──────── RECORDS FOR THIS TASK ────────
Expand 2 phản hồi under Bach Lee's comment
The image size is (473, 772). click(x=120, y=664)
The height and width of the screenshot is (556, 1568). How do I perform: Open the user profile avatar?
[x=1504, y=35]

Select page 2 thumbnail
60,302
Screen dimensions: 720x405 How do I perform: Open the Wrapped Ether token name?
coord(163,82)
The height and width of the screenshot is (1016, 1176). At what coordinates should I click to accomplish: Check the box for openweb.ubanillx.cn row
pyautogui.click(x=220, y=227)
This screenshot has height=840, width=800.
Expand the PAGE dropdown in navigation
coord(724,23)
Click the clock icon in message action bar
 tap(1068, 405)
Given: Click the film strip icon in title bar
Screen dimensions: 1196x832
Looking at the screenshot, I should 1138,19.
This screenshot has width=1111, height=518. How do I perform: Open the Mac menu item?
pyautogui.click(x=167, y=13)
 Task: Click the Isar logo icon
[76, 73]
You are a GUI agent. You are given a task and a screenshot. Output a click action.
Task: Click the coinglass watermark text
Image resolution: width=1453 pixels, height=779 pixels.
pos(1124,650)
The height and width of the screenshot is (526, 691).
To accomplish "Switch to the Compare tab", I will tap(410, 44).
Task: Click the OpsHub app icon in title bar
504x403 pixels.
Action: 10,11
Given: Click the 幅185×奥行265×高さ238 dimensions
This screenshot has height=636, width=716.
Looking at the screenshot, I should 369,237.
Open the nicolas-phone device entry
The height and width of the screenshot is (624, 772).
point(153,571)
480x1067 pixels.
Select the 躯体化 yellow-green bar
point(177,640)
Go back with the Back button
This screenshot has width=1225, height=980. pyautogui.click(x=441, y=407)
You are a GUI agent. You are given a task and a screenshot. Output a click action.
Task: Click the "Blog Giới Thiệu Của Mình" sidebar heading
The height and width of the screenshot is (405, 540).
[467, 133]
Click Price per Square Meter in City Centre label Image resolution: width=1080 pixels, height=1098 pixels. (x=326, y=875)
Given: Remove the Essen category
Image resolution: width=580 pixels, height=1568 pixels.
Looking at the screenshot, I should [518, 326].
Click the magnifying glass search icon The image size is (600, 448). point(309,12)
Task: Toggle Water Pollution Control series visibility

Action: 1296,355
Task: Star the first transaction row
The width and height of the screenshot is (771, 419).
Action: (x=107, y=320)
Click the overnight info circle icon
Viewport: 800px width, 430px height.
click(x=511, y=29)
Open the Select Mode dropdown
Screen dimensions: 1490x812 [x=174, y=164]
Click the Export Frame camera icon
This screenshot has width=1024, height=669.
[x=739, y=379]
────────
WHAT IS EXPECTED.
With the line that contains "Click the magnifying" as your start, reproduce the data above exactly through its last line, and nothing before that start.

SOLUTION TO THIS EXERCISE.
Click the magnifying glass search icon The image size is (600, 448). point(309,12)
Task: Toggle Water Pollution Control series visibility

Action: 1296,355
Task: Star the first transaction row
The width and height of the screenshot is (771, 419).
Action: (x=107, y=320)
Click the overnight info circle icon
Viewport: 800px width, 430px height.
click(x=511, y=29)
Open the Select Mode dropdown
Screen dimensions: 1490x812 [x=174, y=164]
Click the Export Frame camera icon
This screenshot has width=1024, height=669.
[x=739, y=379]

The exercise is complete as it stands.